Introducing ThirdEye: LinkedIn’s Business-Wide Monitoring Platform
January 9, 2019
At LinkedIn, we have many different monitoring systems—each with its own role and granularity— ranging from quarterly reports about the business as a whole to the lowest levels of system-specific latency and availability. However, these systems don’t operate in vacuums—sometimes, issues or changes that are flagged by one system will go on to cause problems in another area. While system-specific monitoring is valuable and necessary, we also need to have an overall platform that allows us to see how the whole LinkedIn ecosystem is working in concert. Additionally, when issues arise, we need an integrated solution for real-time alerting and collaborative analysis. To solve this problem, we created ThirdEye.
ThirdEye is a comprehensive platform for real-time monitoring of metrics that covers a wide variety of use-cases. LinkedIn relies on ThirdEye to monitor site performance, track member growth, understand adoption of new features, flag sustained attempts to circumvent system security, and many other areas. ThirdEye provides a shared infrastructure for outlier detection and user-interactive data analysis of various system and business metrics. ThirdEye connects to a large number of data sources to gather information and learns over time to generate more relevant detection and analysis results through user interaction.
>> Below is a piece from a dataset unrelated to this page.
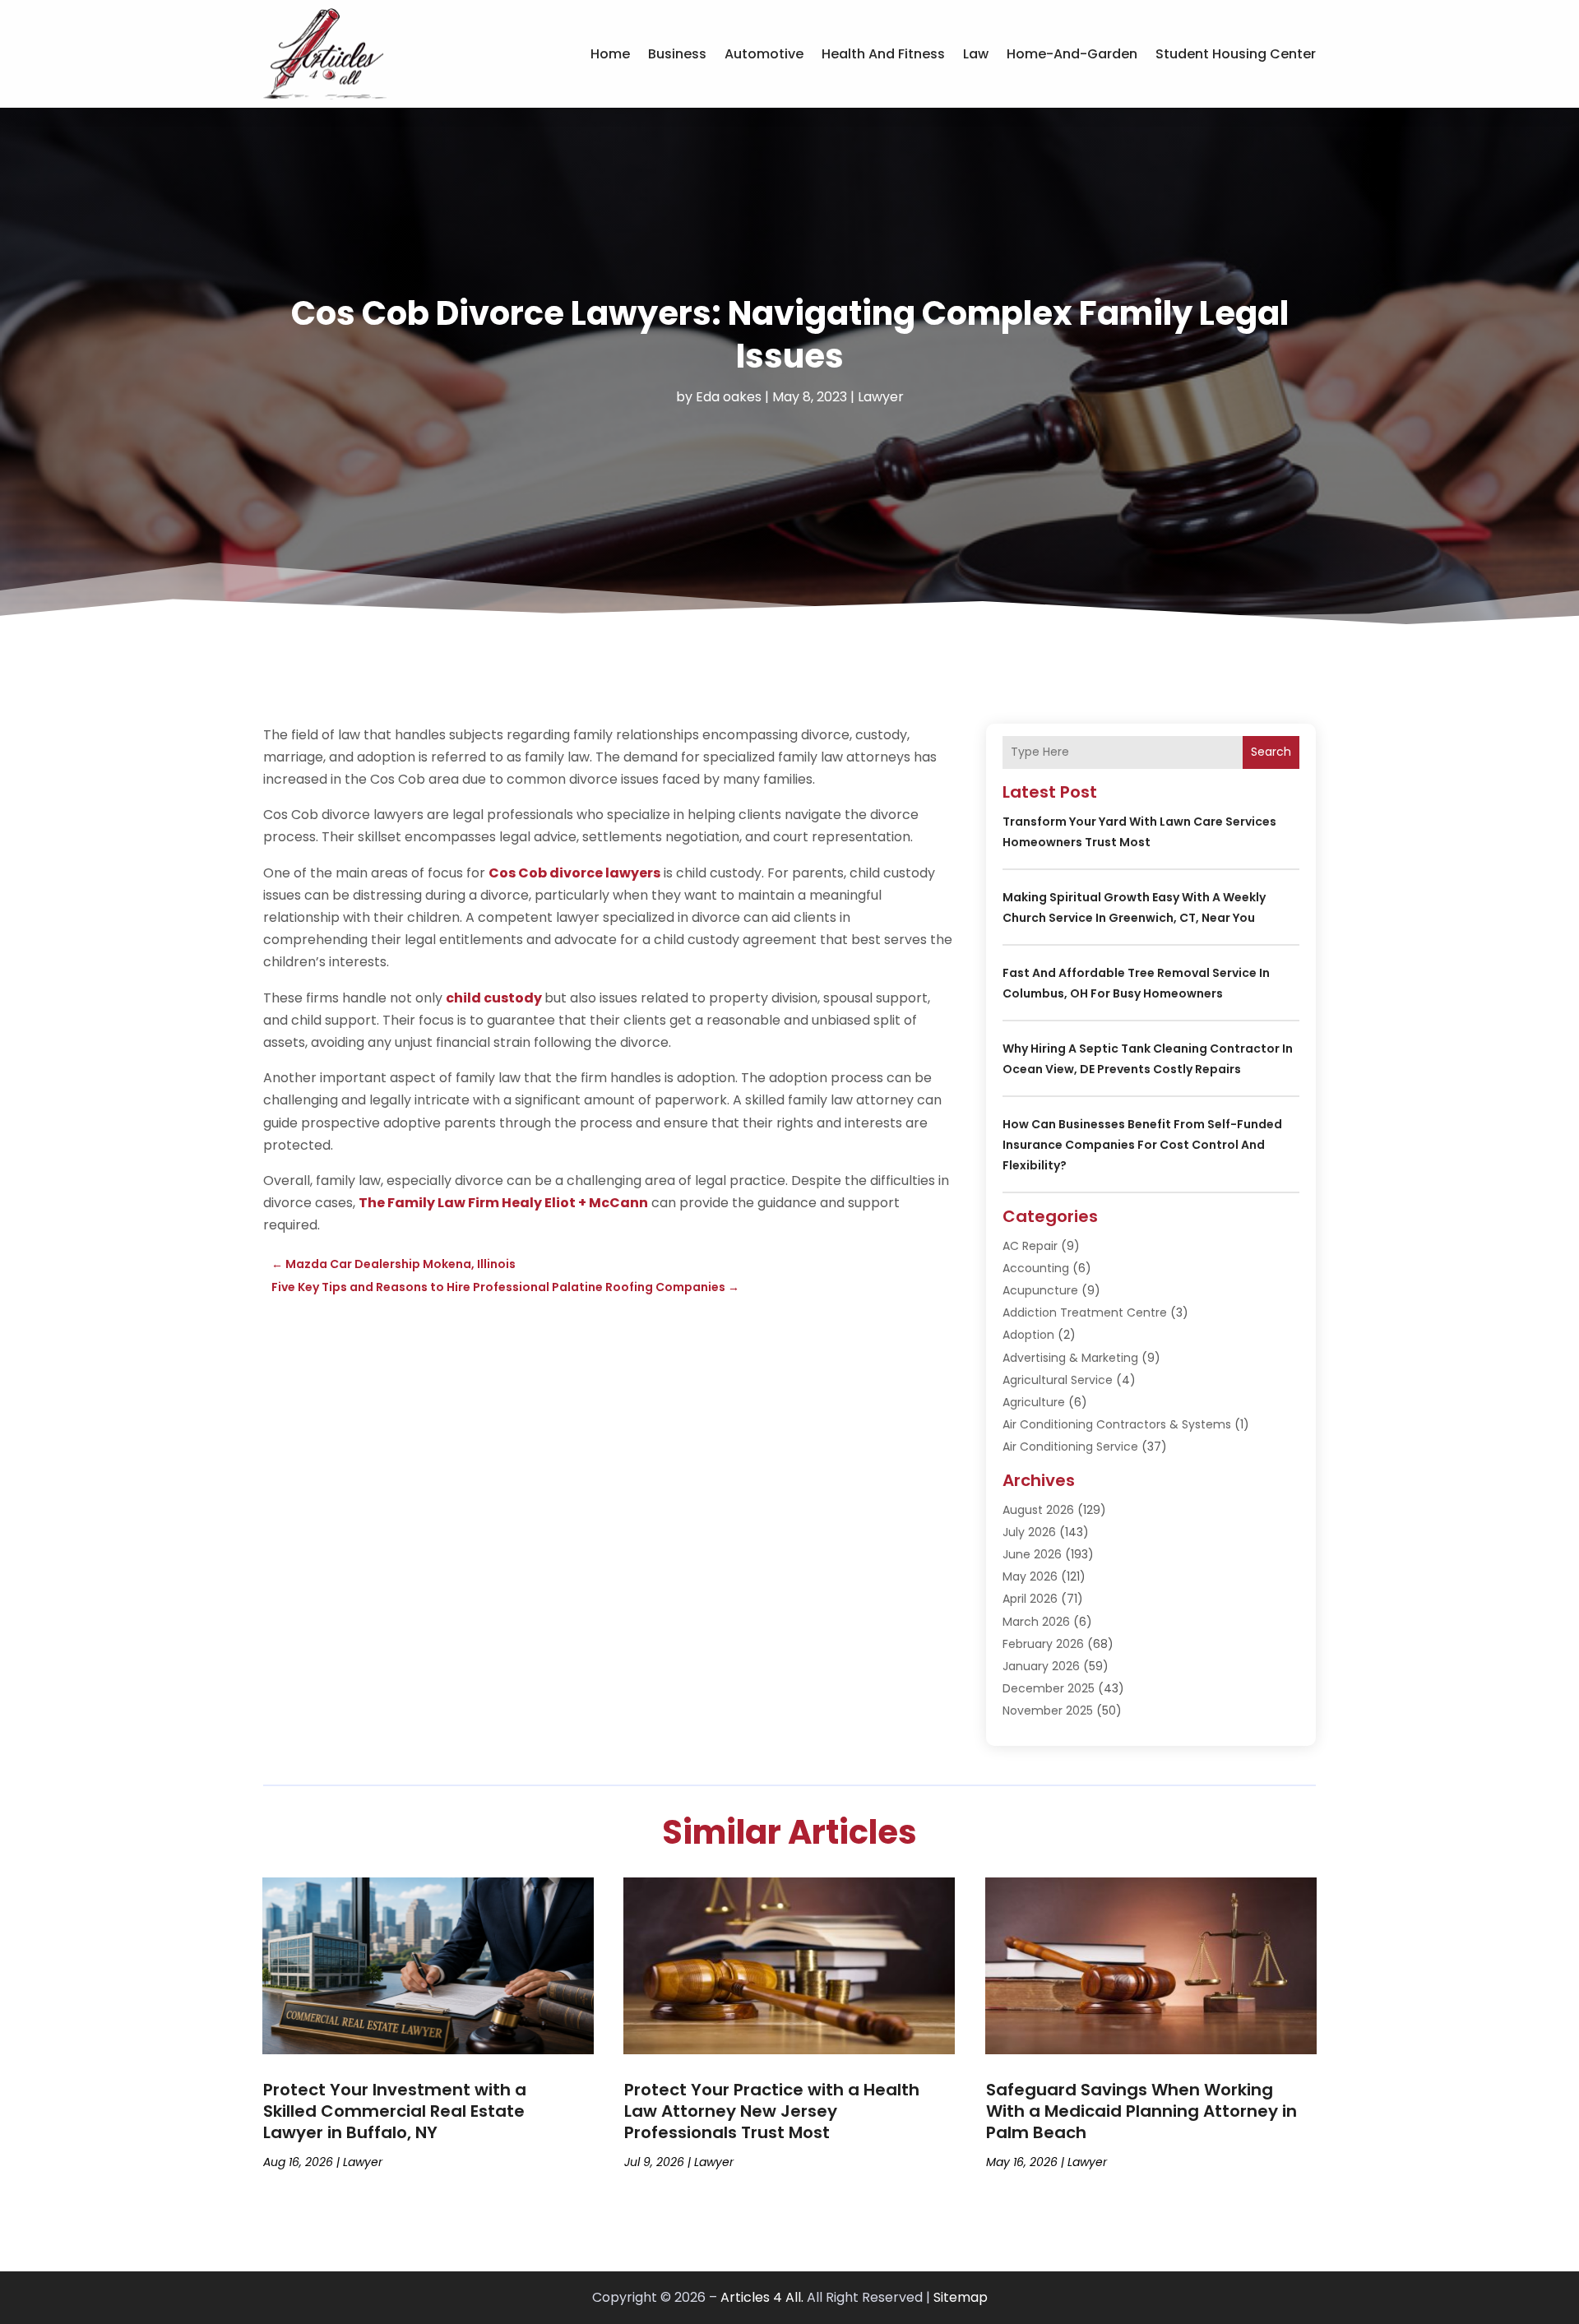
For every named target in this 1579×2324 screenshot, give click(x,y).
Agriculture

ThirdEye builds upon Apache Pinot, which recently entered incubation with Apache. For ThirdEye, we leverage Pinot’s awesome slice-and-dice capabilities to analyze high-dimensional data on demand and provide real time insights into the vast data sets of business metrics generated at LinkedIn.
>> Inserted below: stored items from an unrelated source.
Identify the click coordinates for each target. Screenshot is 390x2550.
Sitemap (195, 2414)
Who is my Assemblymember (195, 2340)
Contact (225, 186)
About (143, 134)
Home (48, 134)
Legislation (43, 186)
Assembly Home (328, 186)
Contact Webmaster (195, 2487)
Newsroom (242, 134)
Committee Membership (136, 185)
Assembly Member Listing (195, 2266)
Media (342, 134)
A typical use-case for ThirdEye at LinkedIn is answering questions about deviations in growth metrics, such as member signups and page views, from various executives across the company. Small changes in growth can be attributed to everything from regional holidays, to minor configuration issues, to outages of entire data centers, so it’s important to have a single platform that provides visibility into all possible causes. Thanks to ThirdEye, we are able to supply potential root causes on-demand without needing to farm these questions out to a large number of specialized analysts and coordinate between multiple responses. Additionally, we’re able to bring attention to relevant outliers hidden underneath the surface, such as ongoing changes in the attention of LinkedIn’s members towards different sub-products that might cancel each other out in aggregate.
Over time, ThirdEye improves its automated detection and analysis capabilities from incremental user feedback and the addition of domain-knowledge and data sources. It provides common components out-of-the-box, and becomes more and more effective as different teams integrate their data and expand ThirdEye’s knowledge graph of system and metric dependencies.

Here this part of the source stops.